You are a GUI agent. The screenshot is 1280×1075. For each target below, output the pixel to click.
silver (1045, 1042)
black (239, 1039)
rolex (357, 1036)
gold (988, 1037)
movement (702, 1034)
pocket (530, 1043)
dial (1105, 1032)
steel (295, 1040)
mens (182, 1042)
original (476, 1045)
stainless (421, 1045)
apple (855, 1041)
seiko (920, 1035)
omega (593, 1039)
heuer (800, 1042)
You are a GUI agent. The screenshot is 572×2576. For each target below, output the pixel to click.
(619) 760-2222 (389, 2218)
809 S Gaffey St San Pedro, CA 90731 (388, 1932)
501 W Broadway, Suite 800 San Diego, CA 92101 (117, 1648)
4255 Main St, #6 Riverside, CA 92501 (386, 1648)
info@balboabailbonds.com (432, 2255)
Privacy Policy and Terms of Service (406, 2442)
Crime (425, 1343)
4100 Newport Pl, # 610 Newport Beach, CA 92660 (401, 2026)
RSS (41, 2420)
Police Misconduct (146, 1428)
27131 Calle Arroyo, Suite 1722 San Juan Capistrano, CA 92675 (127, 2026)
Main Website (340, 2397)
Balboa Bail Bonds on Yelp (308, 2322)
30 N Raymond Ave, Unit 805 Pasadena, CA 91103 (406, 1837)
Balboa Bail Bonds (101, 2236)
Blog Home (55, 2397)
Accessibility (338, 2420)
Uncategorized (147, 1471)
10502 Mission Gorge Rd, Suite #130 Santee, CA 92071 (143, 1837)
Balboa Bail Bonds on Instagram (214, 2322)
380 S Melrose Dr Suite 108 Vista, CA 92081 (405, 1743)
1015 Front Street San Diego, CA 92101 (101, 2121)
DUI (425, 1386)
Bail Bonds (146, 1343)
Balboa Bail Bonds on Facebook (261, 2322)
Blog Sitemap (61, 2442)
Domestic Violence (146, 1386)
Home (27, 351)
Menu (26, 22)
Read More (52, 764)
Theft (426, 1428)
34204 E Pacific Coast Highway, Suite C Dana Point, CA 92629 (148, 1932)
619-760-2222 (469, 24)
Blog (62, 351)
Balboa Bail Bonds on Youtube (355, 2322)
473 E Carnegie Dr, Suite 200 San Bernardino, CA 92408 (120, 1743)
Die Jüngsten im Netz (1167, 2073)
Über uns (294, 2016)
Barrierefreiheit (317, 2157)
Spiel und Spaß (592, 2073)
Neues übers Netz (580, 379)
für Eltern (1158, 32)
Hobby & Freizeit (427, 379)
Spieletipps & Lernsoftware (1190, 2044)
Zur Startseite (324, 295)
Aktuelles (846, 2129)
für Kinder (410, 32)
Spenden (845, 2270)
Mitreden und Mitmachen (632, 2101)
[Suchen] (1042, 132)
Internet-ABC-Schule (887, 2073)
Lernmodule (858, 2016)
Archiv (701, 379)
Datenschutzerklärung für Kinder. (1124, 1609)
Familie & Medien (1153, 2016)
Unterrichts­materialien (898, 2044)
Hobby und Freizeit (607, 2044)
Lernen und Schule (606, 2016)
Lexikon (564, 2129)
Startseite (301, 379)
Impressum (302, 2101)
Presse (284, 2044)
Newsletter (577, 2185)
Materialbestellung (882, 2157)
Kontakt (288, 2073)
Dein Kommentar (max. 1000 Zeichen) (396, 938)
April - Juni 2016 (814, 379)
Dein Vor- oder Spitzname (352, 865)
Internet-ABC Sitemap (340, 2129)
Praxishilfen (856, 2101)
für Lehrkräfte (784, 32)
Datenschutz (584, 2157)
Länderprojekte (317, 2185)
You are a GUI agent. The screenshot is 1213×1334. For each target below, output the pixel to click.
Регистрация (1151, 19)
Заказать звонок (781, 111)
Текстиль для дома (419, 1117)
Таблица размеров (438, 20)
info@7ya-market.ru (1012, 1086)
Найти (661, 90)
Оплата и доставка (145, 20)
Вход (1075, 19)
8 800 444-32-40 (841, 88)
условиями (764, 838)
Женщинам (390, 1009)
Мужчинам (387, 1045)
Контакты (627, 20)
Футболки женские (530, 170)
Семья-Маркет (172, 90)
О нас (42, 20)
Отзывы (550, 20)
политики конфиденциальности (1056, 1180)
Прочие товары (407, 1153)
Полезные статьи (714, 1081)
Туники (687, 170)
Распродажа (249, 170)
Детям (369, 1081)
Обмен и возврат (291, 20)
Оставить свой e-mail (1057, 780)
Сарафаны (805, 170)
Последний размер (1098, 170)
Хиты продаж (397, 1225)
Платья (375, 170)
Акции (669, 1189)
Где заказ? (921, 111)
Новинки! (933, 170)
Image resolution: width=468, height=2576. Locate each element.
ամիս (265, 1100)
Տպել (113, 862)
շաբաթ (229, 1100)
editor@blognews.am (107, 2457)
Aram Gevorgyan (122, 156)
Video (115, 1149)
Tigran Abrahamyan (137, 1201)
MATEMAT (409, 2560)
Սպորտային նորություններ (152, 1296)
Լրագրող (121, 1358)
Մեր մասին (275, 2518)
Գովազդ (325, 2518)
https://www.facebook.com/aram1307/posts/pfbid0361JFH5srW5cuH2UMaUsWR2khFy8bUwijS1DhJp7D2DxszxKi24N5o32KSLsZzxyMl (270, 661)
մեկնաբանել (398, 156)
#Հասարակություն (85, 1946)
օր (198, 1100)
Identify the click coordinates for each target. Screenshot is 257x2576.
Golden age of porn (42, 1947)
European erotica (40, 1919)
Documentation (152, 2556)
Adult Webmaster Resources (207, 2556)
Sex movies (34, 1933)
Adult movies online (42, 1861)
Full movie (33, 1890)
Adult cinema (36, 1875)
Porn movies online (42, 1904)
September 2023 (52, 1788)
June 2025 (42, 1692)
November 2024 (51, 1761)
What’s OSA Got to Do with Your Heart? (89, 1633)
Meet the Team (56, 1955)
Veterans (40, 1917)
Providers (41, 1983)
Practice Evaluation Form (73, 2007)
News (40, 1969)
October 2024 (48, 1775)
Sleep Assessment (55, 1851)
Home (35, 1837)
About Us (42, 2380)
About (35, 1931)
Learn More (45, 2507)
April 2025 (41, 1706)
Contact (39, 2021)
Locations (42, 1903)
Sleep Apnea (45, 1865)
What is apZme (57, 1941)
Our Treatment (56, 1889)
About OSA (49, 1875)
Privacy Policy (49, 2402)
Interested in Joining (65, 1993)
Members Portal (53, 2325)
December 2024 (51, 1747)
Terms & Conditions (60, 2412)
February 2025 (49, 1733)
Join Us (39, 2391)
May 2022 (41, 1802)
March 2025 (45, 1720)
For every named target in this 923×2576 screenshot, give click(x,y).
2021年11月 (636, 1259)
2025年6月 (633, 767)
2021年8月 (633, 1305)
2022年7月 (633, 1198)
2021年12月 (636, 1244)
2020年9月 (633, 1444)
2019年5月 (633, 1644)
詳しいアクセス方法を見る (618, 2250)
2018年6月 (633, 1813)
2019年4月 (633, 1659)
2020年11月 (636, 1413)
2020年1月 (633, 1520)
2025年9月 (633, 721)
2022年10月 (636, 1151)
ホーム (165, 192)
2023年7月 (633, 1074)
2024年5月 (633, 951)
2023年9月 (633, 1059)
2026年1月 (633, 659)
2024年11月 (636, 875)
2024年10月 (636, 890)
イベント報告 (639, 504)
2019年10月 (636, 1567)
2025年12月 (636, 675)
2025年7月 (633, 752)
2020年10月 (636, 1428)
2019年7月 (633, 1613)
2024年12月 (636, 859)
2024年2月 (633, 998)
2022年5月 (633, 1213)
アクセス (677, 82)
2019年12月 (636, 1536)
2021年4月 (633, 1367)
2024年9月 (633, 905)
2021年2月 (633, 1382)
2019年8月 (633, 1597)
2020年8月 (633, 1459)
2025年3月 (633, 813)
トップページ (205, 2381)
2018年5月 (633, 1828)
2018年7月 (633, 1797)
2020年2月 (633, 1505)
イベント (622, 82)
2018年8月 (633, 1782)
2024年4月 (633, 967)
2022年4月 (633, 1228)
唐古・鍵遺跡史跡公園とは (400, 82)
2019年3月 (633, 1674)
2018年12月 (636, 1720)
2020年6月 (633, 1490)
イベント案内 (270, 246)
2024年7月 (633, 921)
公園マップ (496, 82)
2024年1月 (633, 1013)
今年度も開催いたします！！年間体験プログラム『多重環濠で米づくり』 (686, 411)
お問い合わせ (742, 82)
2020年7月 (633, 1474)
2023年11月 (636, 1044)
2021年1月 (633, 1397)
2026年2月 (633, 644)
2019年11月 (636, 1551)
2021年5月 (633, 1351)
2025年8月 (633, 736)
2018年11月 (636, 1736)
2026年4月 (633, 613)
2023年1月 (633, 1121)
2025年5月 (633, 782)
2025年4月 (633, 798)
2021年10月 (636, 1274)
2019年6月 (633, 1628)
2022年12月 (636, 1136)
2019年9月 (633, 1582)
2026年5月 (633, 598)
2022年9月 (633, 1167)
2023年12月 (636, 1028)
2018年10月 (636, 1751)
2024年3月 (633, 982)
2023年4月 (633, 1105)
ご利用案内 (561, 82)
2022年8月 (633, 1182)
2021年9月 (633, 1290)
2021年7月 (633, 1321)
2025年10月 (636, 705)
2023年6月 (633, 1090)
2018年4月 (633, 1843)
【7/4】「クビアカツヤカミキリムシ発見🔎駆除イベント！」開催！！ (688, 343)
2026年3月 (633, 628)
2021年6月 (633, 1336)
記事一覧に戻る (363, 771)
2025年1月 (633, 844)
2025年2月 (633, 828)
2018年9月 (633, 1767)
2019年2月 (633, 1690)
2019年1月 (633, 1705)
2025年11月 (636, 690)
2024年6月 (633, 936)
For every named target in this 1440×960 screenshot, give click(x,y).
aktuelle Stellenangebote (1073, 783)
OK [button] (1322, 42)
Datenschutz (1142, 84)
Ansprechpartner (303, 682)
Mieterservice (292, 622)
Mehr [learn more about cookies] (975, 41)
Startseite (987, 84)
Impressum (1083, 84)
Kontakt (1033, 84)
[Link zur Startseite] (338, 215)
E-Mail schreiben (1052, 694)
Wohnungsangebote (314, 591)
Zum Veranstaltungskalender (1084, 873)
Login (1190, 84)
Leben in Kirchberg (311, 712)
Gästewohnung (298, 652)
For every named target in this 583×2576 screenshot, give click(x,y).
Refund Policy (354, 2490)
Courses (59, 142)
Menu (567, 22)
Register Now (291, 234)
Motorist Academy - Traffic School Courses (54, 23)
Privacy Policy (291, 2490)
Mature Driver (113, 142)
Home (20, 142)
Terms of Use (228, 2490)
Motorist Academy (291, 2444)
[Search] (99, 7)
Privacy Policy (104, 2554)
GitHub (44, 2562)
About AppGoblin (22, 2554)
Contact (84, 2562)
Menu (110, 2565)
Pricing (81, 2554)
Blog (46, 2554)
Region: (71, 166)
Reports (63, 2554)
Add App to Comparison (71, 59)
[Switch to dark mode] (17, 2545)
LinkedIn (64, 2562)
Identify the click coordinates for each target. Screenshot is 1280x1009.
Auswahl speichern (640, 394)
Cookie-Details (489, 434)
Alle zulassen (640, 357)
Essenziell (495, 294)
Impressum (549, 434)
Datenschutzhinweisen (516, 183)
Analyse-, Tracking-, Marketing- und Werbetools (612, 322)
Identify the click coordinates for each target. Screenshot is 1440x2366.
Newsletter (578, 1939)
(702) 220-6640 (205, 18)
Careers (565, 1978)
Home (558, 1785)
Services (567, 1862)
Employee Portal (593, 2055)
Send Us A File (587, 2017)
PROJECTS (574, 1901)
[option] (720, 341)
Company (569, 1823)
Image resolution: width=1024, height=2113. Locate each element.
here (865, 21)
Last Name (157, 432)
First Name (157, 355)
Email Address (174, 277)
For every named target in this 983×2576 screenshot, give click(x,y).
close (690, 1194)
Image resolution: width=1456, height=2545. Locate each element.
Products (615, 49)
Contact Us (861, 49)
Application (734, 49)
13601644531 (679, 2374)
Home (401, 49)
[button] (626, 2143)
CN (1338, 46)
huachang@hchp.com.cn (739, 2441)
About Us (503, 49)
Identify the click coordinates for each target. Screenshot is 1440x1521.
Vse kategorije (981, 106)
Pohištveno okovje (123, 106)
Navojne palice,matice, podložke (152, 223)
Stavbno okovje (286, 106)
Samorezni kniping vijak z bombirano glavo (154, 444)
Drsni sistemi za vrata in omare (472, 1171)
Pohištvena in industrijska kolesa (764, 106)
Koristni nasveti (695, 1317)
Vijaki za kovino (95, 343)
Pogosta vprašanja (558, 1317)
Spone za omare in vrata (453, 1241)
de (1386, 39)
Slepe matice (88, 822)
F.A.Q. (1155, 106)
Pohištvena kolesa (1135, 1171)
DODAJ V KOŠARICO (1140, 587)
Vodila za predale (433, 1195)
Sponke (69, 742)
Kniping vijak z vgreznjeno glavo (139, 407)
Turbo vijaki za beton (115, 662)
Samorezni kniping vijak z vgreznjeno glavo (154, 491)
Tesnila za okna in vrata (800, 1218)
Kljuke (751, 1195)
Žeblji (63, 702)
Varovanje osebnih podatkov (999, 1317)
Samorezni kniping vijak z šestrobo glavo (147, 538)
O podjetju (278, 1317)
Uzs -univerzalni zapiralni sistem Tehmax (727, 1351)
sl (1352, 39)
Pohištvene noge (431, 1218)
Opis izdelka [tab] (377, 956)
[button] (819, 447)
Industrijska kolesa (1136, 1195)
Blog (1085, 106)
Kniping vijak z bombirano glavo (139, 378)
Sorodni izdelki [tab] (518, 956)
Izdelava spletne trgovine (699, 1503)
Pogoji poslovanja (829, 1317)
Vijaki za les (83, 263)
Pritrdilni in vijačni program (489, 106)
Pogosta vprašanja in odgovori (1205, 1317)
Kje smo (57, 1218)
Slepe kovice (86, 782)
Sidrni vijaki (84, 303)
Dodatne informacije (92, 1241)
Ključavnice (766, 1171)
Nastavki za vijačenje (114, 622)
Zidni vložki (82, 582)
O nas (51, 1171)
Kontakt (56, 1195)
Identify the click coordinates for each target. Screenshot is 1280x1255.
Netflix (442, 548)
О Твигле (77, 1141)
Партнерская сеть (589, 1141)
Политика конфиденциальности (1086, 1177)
* * *
◆ GIVEN REQUEST:
Reproduce everything from the line containing "Sleep Apnea (45, 1865)" down to the line containing "ホーム (165, 192)", switching "Members Portal" for "Member Area" and leaving the rest as it stands.

◆ RESULT OF THIS TASK:
Sleep Apnea (45, 1865)
What is apZme (57, 1941)
Our Treatment (56, 1889)
About OSA (49, 1875)
Privacy Policy (49, 2402)
Interested in Joining (65, 1993)
Member Area (53, 2325)
December 2024 (51, 1747)
Terms & Conditions (60, 2412)
February 2025 (49, 1733)
Join Us (39, 2391)
May 2022 (41, 1802)
March 2025 (45, 1720)
For every named target in this 923×2576 screenshot, give click(x,y).
2021年11月 (636, 1259)
2025年6月 (633, 767)
2021年8月 (633, 1305)
2022年7月 (633, 1198)
2021年12月 (636, 1244)
2020年9月 (633, 1444)
2019年5月 (633, 1644)
詳しいアクセス方法を見る (618, 2250)
2018年6月 (633, 1813)
2019年4月 (633, 1659)
2020年11月 (636, 1413)
2020年1月 (633, 1520)
2025年9月 (633, 721)
2022年10月 (636, 1151)
ホーム (165, 192)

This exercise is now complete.